● What the task asks
Identify every line in the items below that contains the string "coord", treating uppercase and lowercase as different, and copy each of those lines.

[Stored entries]
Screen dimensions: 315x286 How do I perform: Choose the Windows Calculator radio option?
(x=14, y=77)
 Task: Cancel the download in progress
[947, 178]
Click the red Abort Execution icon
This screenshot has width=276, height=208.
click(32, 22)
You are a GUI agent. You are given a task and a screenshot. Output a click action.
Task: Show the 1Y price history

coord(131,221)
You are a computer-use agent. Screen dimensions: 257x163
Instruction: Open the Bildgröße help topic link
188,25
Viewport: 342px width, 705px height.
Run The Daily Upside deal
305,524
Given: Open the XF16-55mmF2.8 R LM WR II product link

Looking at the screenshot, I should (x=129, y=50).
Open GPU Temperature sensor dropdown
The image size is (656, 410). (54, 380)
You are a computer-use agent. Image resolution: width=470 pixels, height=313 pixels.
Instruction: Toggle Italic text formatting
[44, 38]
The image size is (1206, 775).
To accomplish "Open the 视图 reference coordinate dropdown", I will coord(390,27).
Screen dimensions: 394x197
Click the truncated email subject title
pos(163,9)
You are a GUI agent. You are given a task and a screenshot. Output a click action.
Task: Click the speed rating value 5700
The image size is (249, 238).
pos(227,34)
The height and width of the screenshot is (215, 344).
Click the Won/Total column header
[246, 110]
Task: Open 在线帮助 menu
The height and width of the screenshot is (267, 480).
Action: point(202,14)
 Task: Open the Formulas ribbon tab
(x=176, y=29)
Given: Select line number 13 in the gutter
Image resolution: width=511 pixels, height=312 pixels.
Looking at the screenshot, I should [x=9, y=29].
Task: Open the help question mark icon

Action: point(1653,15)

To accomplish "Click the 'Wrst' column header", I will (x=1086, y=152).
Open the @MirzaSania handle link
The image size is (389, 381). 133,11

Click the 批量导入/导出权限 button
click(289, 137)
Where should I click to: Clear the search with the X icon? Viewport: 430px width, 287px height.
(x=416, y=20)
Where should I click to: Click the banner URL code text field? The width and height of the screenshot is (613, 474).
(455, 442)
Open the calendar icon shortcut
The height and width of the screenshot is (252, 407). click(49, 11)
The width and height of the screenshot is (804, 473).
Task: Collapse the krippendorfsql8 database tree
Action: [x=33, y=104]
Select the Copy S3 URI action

● Response
coord(131,221)
To accomplish "Open the 视图 reference coordinate dropdown", I will coord(390,27).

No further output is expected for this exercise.